The Idea that People Can’t Afford to Pay for Energy Is a Myth

Editor’s Note: In an interview with
The Times of India
, Charles Ebinger discusses energy costs in India, arguing that the country could enjoy an effective and sufficient energy supply if the government adopted a new approach.

THE TIMES OF INDIA: After so many years spent working in the sector, why does your book Energy and Security in South Asia describe a story of lost opportunities?

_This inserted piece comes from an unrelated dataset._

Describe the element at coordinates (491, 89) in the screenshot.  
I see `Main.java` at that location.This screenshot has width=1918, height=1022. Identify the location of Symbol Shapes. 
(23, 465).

CHARLES EBINGER: India has tremendous power needs. To your north, you have Nepal that has staggeringly large amounts of hydropower. The 10 years that I represented the government of Nepal in negotiations with India for hydropower exchange, we made the case that dislocations might happen to people in Nepal in building a hydropower plant. These should be reflected in electricity tariffs—this, combined with benefits to India of electricity, flood control and irrigation would benefit both countries.

Yet, successive power ministers in India simply said “no”— not to negotiate but “no” to the idea, that it was a separate issue. So, you have Nepal with 83,000 MW of power—the whole country uses only about 600 MW—and probably only two-thirds of that developed. India could be buying 40-45,000 MW of power—and it’s not.

For years, Bangladesh has had all this gas but does not trade with India. For years, we’ve been talking about a gas pipeline from Iran that would cross Pakistan. Again, the opportunity is lost because of political and security considerations.

TIMES: But it’s not just local factors; don’t American concerns also influence projects like the Iran pipeline?

EBINGER: Yes, the U.S. is a big factor, it being opposed to anything with Iran, so also with Afghanistan through Turkmenistan. However, India is embarking on mega coal projects with natural liquefied gas coming in from other countries. Both Bhutan and India have benefited greatly from hydropower. Each time a new hydropower project is done with India, the GDP of Bhutan doubles! It’s incredible why it works with Bhutan and not with Nepal.

TIMES: Geopolitics aside, how important is the issue of energy pricing within India?

EBINGER: We need to address energy pricing reforms. The idea that people can’t afford to pay for energy is a myth. If they can get power during planting and harvesting seasons, they will find a way to pay. It is the politically powerful rich landlords and industrialists who don’t pay.

You need to look seriously at energy conservation and energy efficiency. It’s not about using less energy for development but to rein in wastage that can help save up to 20 percent energy available currently. Put money in existing transmission grids rather than rushing to build new ones. Go after power theft. Streamline ordinary billings and collections. Before you start building an expensive nuclear plant, go for the low-hanging fruit.

TIMES: You’ve mentioned bureaucracy being a major cause for energy mismanagement in the region—why do you say this?

EBINGER: If one energy source is important, a bureaucracy is created to deal with it. Then another energy source comes along, and yet another bureaucracy is created. There is a need to have a centralised ministry to deal with all energy. In India, different ministries don’t use the same set of energy data. Planning commissions start with different assumptions as to the installed capacity.